■ **ПРЕДОСТАВЛЕННЫЙ ОТРЫВОК**
---*---

Муэтдин-бек

Поделись знанием:
Перейти к: навигация, поиск
К:Википедия:Статьи без источников (тип: не указан)
Алиев Муэтдин Усман
Дата рождения

около 1893

Дата смерти

26 сентября 1922(1922-09-26)

Место смерти

город Ош, подножие горы Сулайман Тоо

Принадлежность

Красные басмачи

Годы службы

1918—1920

Командовал

басмачами Ферганской области (ок. 4 тыс.)

Сражения/войны

Борьба басмачей за независимость Туркестана (до марта 1920)

Алиев Муэтдин Усман (около 1893 — 26 сентября 1922, Ош) — один из самых влиятельных вождей басмаческого движения в Ферганской долине в 1920—1922 гг.

Муэтдин происходил из влиятельного кипчакского рода, был крупным баем. Еще в юности прославился как профессиональный вор, свои разбойничьи набеги начал ещё при царской власти.

До революции осуждён за грабеж и убийство на 5 лет каторги и был дважды сослан в Сибирь. Бежал из тюрьмы и скрывался в горах, примкнул к шайке курбаши Османа, которого вскоре убил и сам стал курбаши.

В начале 1918 г. — сформировал боеспособный и мобильный отряд, действовал в различных районах Ферганской долины.

В конце 1918 г. — влился с отрядом в «армию» Мадамин-бека, признав его главнокомандующим, командир отряда.

В марте 1920 — вместе с армией Мадамин-бека перешел на сторону советской власти и назначен командиром эскадрона в полку Кучукова «Интернациональной» бригады Рабоче-Крестьянской Красной Армии.

В августе 1920 г. в ущелье Аранд убил своего заместителя и также экс-басмача Кара-Ходжу и расстрелял 12 оставшихся верными советской власти бойцов, вновь ушёл в горы.

В конце 1920 г. самопровозгласил себя — Эмир Ляшкар Баши Муэтдин-бек Газы (Верховный Главнокомандующий Муэтдин-бек Победоносный). Наряду с Хал-Ходжей руководил самыми крупными басмаческими формированиями Ферганы после гибели Мадамин-бека.

---*---

■ **ИСХОДНЫЕ ДАННЫЕ**

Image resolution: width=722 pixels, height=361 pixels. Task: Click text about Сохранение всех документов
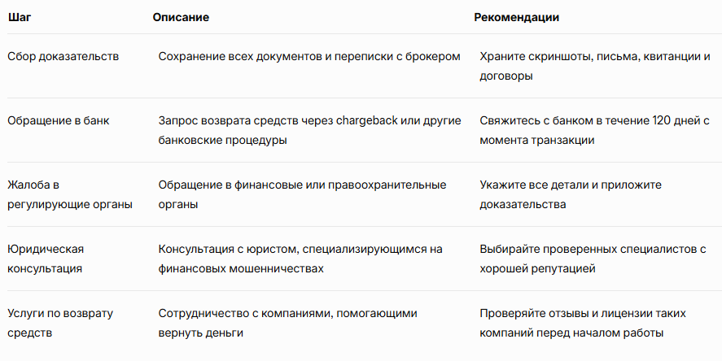pyautogui.click(x=309, y=57)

---*---

■ **ЗАДАНИЯ К УПРАЖНЕНИЮ**
1. Ответьте на вопросы по отрывку о Муэтдин-беке:
(a) Где умер Муэтдин-бек?
(b) К скольким годам каторги его осудили до революции?
(c) Сколько бойцов он расстрелял в ущелье Аранд в августе 1920 г.?
2. Перечислите всех людей, кроме самого Муэтдин-бека, которые названы по имени в отрывке о нём.

■ **ОТВЕТЫ К ЗАДАНИЯМ**
1.
(a) В городе Ош, у подножия горы Сулайман Тоо.
(b) К пяти годам.
(c) Двенадцать.

2. Осман, Мадамин-бек, Кучуков, Кара-Ходжа, Хал-Ходжа.